- **TO DO**:
Print the following records without changing anything in them.

- **SUPPLIED ENTRIES**:
============
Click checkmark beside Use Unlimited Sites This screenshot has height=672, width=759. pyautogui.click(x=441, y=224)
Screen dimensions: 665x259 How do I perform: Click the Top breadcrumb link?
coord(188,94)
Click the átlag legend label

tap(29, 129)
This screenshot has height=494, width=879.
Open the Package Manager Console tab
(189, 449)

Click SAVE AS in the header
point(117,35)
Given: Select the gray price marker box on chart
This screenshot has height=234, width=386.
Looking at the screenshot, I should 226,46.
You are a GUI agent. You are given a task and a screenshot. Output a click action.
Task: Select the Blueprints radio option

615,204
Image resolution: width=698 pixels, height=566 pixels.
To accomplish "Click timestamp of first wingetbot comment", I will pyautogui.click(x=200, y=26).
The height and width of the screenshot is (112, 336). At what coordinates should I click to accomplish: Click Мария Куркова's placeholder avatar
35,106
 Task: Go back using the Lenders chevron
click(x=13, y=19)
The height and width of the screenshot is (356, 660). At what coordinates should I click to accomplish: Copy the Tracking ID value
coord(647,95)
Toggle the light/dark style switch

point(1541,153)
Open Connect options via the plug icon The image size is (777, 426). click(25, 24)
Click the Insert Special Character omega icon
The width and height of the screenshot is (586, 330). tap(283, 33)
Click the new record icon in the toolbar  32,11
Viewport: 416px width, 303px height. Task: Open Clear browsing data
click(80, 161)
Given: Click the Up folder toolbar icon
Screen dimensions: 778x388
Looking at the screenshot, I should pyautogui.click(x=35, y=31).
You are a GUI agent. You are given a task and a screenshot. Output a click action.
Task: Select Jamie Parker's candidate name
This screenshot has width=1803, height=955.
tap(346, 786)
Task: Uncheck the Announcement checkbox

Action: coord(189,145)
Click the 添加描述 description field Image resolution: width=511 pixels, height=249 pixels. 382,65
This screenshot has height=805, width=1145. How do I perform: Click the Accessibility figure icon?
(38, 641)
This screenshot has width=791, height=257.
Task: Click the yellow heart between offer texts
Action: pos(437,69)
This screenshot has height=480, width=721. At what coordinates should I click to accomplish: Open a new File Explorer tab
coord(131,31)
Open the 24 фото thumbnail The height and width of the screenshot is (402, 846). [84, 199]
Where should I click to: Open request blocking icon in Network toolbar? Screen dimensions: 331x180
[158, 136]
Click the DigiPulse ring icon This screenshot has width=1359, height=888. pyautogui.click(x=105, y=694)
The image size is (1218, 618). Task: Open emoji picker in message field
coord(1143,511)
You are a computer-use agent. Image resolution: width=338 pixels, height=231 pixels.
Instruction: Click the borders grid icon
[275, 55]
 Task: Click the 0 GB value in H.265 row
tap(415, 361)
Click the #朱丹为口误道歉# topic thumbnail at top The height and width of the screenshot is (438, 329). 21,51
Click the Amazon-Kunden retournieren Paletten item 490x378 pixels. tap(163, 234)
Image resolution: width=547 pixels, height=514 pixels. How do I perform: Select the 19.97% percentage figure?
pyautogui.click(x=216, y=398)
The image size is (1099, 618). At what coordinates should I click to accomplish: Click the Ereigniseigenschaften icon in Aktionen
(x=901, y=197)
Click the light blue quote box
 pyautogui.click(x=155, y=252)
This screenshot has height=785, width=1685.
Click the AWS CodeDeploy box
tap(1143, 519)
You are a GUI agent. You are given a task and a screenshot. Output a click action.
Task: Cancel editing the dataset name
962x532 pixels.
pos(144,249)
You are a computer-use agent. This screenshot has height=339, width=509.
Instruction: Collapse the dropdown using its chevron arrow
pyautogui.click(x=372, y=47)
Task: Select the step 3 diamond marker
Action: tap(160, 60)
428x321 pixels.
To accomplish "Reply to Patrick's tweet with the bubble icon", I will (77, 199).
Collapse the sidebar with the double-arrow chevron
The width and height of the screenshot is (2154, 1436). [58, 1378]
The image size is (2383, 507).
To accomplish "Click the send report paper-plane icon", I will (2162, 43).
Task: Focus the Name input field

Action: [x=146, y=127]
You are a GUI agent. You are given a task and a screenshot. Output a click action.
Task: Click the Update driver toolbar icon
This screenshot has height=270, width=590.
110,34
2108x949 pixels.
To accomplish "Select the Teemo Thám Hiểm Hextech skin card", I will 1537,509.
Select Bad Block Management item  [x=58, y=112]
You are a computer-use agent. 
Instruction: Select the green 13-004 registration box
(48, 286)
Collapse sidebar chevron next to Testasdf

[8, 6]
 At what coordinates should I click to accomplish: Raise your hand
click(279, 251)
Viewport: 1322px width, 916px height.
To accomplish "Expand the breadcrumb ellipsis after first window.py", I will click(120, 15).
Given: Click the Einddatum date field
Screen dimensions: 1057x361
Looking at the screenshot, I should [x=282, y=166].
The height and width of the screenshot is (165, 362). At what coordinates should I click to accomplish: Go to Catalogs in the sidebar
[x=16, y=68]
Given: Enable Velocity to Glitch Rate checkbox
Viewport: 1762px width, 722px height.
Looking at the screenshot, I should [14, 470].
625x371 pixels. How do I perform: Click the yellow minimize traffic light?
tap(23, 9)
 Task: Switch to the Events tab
============
- **RESULT OF THE EXERCISE**:
Click checkmark beside Use Unlimited Sites This screenshot has height=672, width=759. pyautogui.click(x=441, y=224)
Screen dimensions: 665x259 How do I perform: Click the Top breadcrumb link?
coord(188,94)
Click the átlag legend label

tap(29, 129)
This screenshot has height=494, width=879.
Open the Package Manager Console tab
(189, 449)

Click SAVE AS in the header
point(117,35)
Given: Select the gray price marker box on chart
This screenshot has height=234, width=386.
Looking at the screenshot, I should 226,46.
You are a GUI agent. You are given a task and a screenshot. Output a click action.
Task: Select the Blueprints radio option

615,204
Image resolution: width=698 pixels, height=566 pixels.
To accomplish "Click timestamp of first wingetbot comment", I will pyautogui.click(x=200, y=26).
The height and width of the screenshot is (112, 336). At what coordinates should I click to accomplish: Click Мария Куркова's placeholder avatar
35,106
 Task: Go back using the Lenders chevron
click(x=13, y=19)
The height and width of the screenshot is (356, 660). At what coordinates should I click to accomplish: Copy the Tracking ID value
coord(647,95)
Toggle the light/dark style switch

point(1541,153)
Open Connect options via the plug icon The image size is (777, 426). click(25, 24)
Click the Insert Special Character omega icon
The width and height of the screenshot is (586, 330). tap(283, 33)
Click the new record icon in the toolbar  32,11
Viewport: 416px width, 303px height. Task: Open Clear browsing data
click(80, 161)
Given: Click the Up folder toolbar icon
Screen dimensions: 778x388
Looking at the screenshot, I should pyautogui.click(x=35, y=31).
You are a GUI agent. You are given a task and a screenshot. Output a click action.
Task: Select Jamie Parker's candidate name
This screenshot has width=1803, height=955.
tap(346, 786)
Task: Uncheck the Announcement checkbox

Action: coord(189,145)
Click the 添加描述 description field Image resolution: width=511 pixels, height=249 pixels. 382,65
This screenshot has height=805, width=1145. How do I perform: Click the Accessibility figure icon?
(38, 641)
This screenshot has width=791, height=257.
Task: Click the yellow heart between offer texts
Action: pos(437,69)
This screenshot has height=480, width=721. At what coordinates should I click to accomplish: Open a new File Explorer tab
coord(131,31)
Open the 24 фото thumbnail The height and width of the screenshot is (402, 846). [84, 199]
Where should I click to: Open request blocking icon in Network toolbar? Screen dimensions: 331x180
[158, 136]
Click the DigiPulse ring icon This screenshot has width=1359, height=888. pyautogui.click(x=105, y=694)
The image size is (1218, 618). Task: Open emoji picker in message field
coord(1143,511)
You are a computer-use agent. Image resolution: width=338 pixels, height=231 pixels.
Instruction: Click the borders grid icon
[275, 55]
 Task: Click the 0 GB value in H.265 row
tap(415, 361)
Click the #朱丹为口误道歉# topic thumbnail at top The height and width of the screenshot is (438, 329). 21,51
Click the Amazon-Kunden retournieren Paletten item 490x378 pixels. tap(163, 234)
Image resolution: width=547 pixels, height=514 pixels. How do I perform: Select the 19.97% percentage figure?
pyautogui.click(x=216, y=398)
The image size is (1099, 618). At what coordinates should I click to accomplish: Click the Ereigniseigenschaften icon in Aktionen
(x=901, y=197)
Click the light blue quote box
 pyautogui.click(x=155, y=252)
This screenshot has height=785, width=1685.
Click the AWS CodeDeploy box
tap(1143, 519)
You are a GUI agent. You are given a task and a screenshot. Output a click action.
Task: Cancel editing the dataset name
962x532 pixels.
pos(144,249)
You are a computer-use agent. This screenshot has height=339, width=509.
Instruction: Collapse the dropdown using its chevron arrow
pyautogui.click(x=372, y=47)
Task: Select the step 3 diamond marker
Action: tap(160, 60)
428x321 pixels.
To accomplish "Reply to Patrick's tweet with the bubble icon", I will (77, 199).
Collapse the sidebar with the double-arrow chevron
The width and height of the screenshot is (2154, 1436). [58, 1378]
The image size is (2383, 507).
To accomplish "Click the send report paper-plane icon", I will (2162, 43).
Task: Focus the Name input field

Action: [x=146, y=127]
You are a GUI agent. You are given a task and a screenshot. Output a click action.
Task: Click the Update driver toolbar icon
This screenshot has height=270, width=590.
110,34
2108x949 pixels.
To accomplish "Select the Teemo Thám Hiểm Hextech skin card", I will 1537,509.
Select Bad Block Management item  [x=58, y=112]
You are a computer-use agent. 
Instruction: Select the green 13-004 registration box
(48, 286)
Collapse sidebar chevron next to Testasdf

[8, 6]
 At what coordinates should I click to accomplish: Raise your hand
click(279, 251)
Viewport: 1322px width, 916px height.
To accomplish "Expand the breadcrumb ellipsis after first window.py", I will click(120, 15).
Given: Click the Einddatum date field
Screen dimensions: 1057x361
Looking at the screenshot, I should [x=282, y=166].
The height and width of the screenshot is (165, 362). At what coordinates should I click to accomplish: Go to Catalogs in the sidebar
[x=16, y=68]
Given: Enable Velocity to Glitch Rate checkbox
Viewport: 1762px width, 722px height.
Looking at the screenshot, I should [14, 470].
625x371 pixels. How do I perform: Click the yellow minimize traffic light?
tap(23, 9)
 Task: Switch to the Events tab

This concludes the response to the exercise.